Really good wine as usual.

It's a simple enough procedure to remove the bark stopper, dose with plastic wrap, and recork with a suitable fake cork. I've got a few I can spare if you need to borrow them.

You do own a glovebox, right?

Hey, who needs a glovebox? Just use a glovebag or, lacking that, a XXL latex vinyl glove and some nitrogen gas. Those living close to Times Square might be able to substitute other, less savory rubber items.

Mark Lipton
 
originally posted by Jay Miller:
In fact I'll go further, I'll say that no more than 75% of the 1990s I've had have displayed those problems. Are you, perchance, claiming that a vintage generalization applies to all wines in the vintage?

What the hell Jay said.

Despite the fact that even the '90 D'Angervilles were stewed, I've had some lovely '90s.

Just not very many.

In fact, I'd say that '91 is a far more consistent vintage. Those who've tasted the '90 La Tache say that the heights in '90 are higher, but I can't attest to that.
 
originally posted by SFJoe:
2007 was remarkable for the consistent rain throughout the summer. "Our best mildew harvest ever" was Catherine's report at CRB.

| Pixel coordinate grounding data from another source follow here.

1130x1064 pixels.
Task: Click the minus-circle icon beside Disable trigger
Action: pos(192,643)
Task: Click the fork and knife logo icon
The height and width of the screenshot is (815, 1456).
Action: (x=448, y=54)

I thought I read somewhere that the CRB Gamay was harvested at an extremely low yield, which could explain good quality in an ickily wet year.

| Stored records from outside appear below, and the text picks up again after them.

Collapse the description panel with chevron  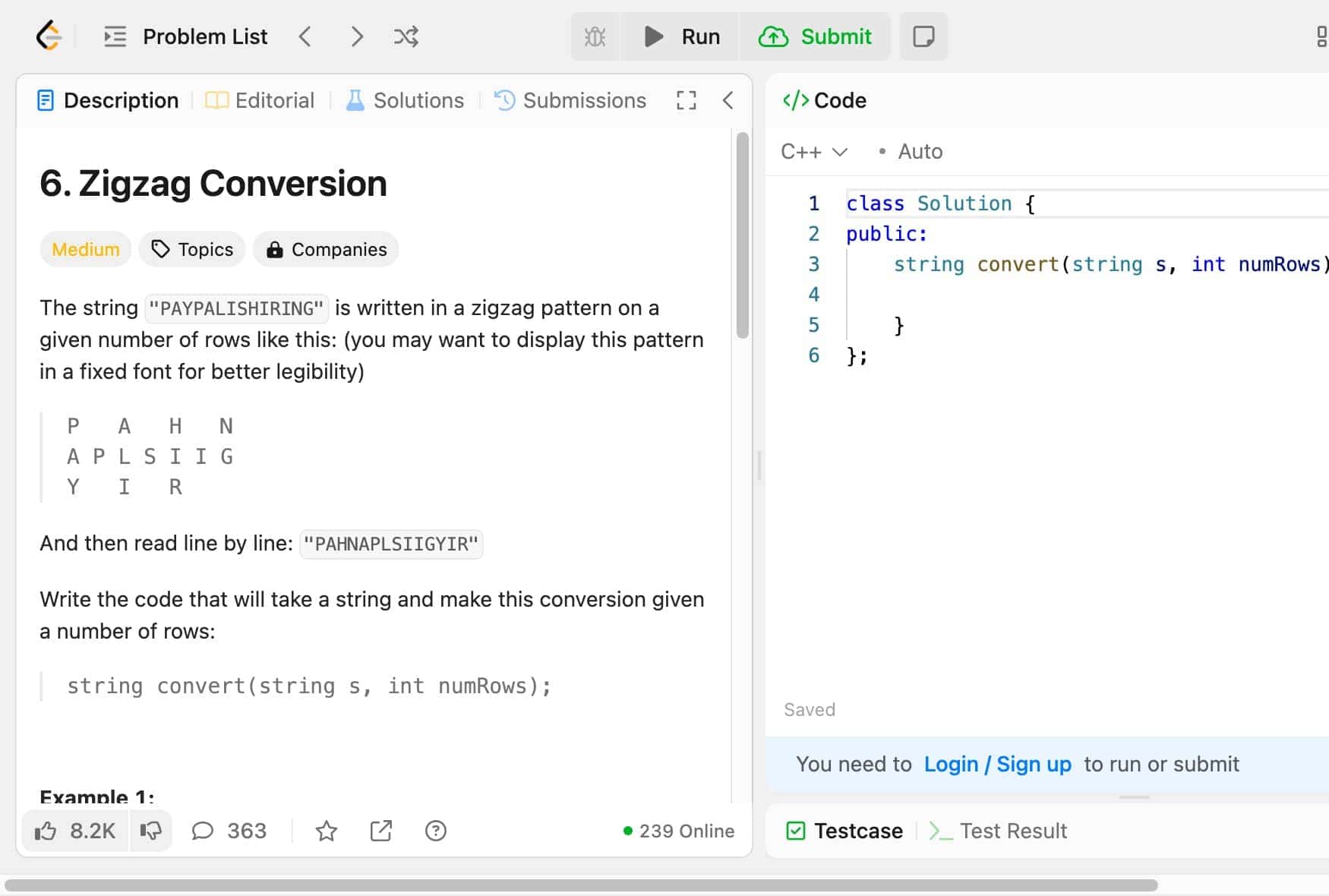point(728,100)
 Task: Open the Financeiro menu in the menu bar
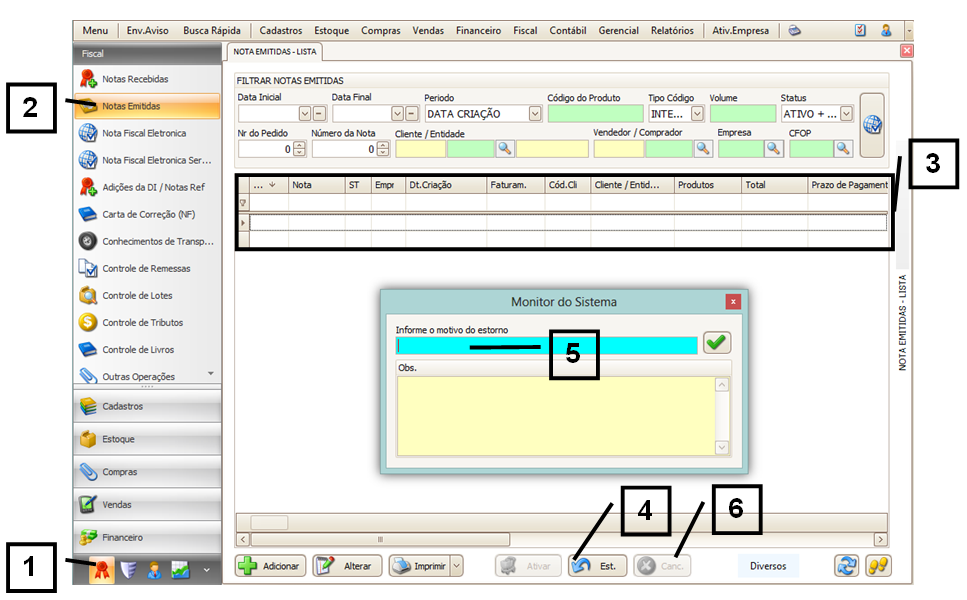click(478, 31)
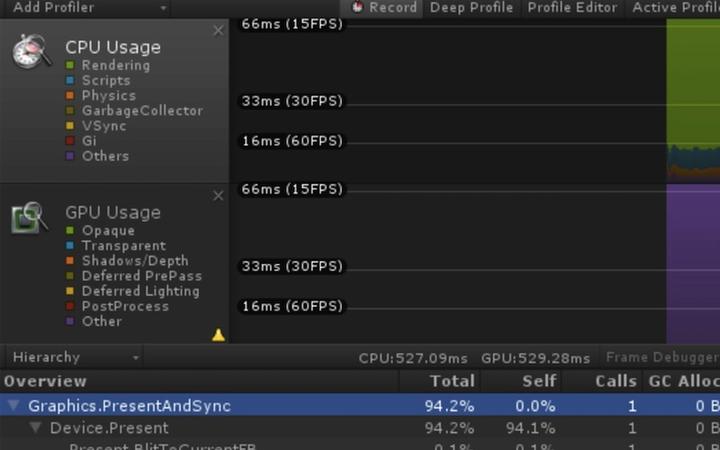Toggle Deep Profile mode
The height and width of the screenshot is (450, 720).
(471, 8)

We finally procured a 2007 CRB Gamay and opened it on Saturday. This was my first wine after a 30-day fast, and it went quickly, without notes, leaving a rather blurry impression. But I remember clean fruit, earth, stoniness, good vigor and surprising spice. We liked it, but it was a bit too earthy and pubescent to hit my sweet spot dead on.

What does the passage of time do for this wine? I'll try another bottle soon and see if we can drag it out for a day or two.

By the way, thanks again to Jay et. al. for the detailed Drouhin commentary earlier.